> _Task item_
Collect every line in the records below that contains the word "agent".

(Saved data entries)
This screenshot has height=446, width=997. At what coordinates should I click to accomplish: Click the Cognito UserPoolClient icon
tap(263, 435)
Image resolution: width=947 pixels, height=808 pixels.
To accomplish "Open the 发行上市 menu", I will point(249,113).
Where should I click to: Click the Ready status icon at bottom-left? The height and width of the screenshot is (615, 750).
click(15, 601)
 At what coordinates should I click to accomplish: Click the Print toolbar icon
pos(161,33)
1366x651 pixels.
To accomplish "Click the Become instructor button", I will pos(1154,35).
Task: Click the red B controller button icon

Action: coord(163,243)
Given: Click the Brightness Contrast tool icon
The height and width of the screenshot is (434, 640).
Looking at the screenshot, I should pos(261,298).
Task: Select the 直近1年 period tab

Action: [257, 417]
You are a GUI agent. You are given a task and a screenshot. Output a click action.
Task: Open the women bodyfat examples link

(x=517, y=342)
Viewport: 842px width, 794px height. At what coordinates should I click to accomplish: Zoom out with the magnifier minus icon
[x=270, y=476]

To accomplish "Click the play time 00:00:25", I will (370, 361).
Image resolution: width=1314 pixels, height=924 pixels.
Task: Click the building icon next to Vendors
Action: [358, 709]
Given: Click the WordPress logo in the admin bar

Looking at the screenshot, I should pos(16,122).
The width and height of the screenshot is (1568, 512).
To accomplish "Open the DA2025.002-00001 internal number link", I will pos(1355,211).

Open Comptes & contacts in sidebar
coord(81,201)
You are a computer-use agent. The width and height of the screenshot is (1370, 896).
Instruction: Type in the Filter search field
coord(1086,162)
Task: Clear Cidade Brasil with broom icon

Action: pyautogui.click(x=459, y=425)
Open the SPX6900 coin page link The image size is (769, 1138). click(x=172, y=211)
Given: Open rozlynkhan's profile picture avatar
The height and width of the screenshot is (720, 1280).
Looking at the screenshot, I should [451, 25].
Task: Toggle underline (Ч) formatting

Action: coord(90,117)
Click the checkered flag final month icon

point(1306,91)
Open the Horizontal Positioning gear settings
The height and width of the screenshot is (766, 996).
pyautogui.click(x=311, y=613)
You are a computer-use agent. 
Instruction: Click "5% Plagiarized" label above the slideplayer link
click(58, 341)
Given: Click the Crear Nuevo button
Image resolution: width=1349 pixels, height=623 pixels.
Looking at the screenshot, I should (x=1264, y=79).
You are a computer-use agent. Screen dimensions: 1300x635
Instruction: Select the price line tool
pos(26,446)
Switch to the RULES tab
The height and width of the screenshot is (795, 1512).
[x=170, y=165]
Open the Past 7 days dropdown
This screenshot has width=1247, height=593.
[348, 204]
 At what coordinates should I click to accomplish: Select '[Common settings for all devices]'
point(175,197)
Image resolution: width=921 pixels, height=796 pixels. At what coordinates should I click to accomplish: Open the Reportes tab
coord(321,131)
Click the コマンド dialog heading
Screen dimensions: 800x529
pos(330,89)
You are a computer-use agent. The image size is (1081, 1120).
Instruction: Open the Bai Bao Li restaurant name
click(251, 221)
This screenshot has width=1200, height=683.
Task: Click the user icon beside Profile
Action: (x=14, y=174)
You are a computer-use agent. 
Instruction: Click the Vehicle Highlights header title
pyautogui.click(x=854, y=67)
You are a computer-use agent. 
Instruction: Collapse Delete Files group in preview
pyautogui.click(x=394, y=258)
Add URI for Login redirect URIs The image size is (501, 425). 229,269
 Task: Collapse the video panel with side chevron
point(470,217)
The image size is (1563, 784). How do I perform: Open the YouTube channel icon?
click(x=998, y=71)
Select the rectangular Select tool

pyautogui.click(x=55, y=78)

> _Your response_
You are a GUI agent. You are given a task and a screenshot. Output a click action.
You are a computer-use agent. The width and height of the screenshot is (1370, 896).
You are a computer-use agent. 
You are a computer-use agent. Screen dimensions: 1300x635
You are a computer-use agent. The image size is (1081, 1120).
You are a computer-use agent. 
You are a computer-use agent. 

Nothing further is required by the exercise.